> **PROBLEM DETAILS**
In the listing, from the line containing "Select the radio" through the line containing "Action: [304, 160]", inclusive, replace "purple" with "orange". Return only those lines, with everything else unchanged.

╭─ GIVEN DATA

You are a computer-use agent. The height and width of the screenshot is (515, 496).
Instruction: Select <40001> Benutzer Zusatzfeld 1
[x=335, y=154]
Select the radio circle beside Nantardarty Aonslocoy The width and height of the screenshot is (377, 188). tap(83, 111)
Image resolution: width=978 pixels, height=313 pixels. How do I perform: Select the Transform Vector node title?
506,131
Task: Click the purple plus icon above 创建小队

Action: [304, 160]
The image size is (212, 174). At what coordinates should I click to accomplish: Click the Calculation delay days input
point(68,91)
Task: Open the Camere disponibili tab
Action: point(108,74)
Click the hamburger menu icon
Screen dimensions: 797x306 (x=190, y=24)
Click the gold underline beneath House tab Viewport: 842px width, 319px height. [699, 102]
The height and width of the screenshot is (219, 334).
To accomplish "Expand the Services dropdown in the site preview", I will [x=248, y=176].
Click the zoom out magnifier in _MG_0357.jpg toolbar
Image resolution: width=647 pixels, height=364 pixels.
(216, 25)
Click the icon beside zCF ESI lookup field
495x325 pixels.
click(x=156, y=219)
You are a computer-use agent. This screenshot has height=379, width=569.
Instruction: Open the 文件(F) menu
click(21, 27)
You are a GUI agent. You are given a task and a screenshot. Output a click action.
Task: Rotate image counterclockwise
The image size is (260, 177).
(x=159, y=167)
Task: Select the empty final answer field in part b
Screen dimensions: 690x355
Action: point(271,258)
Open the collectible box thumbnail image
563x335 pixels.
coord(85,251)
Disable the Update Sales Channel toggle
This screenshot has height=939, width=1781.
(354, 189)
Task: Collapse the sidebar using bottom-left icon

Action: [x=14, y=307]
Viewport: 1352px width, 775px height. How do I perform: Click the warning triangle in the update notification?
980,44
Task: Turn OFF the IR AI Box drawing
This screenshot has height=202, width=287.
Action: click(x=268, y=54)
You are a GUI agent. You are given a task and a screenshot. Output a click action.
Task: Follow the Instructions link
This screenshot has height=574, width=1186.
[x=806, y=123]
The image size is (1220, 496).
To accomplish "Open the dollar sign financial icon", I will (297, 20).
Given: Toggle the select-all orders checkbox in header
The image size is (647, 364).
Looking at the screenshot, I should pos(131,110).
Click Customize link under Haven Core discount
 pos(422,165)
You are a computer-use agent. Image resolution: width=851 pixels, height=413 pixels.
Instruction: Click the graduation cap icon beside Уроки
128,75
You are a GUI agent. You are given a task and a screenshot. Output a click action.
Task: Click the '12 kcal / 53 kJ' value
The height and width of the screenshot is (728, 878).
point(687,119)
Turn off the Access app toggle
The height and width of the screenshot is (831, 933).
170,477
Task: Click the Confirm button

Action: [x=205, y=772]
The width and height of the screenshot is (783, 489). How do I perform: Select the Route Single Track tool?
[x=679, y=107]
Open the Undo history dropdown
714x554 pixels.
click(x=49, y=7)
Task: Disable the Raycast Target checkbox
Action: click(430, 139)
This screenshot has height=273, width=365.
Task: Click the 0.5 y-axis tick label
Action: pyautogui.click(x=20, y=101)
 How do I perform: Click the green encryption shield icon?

╰─

> **EXERCISE RESULT**
Select the radio circle beside Nantardarty Aonslocoy The width and height of the screenshot is (377, 188). tap(83, 111)
Image resolution: width=978 pixels, height=313 pixels. How do I perform: Select the Transform Vector node title?
506,131
Task: Click the orange plus icon above 创建小队

Action: [304, 160]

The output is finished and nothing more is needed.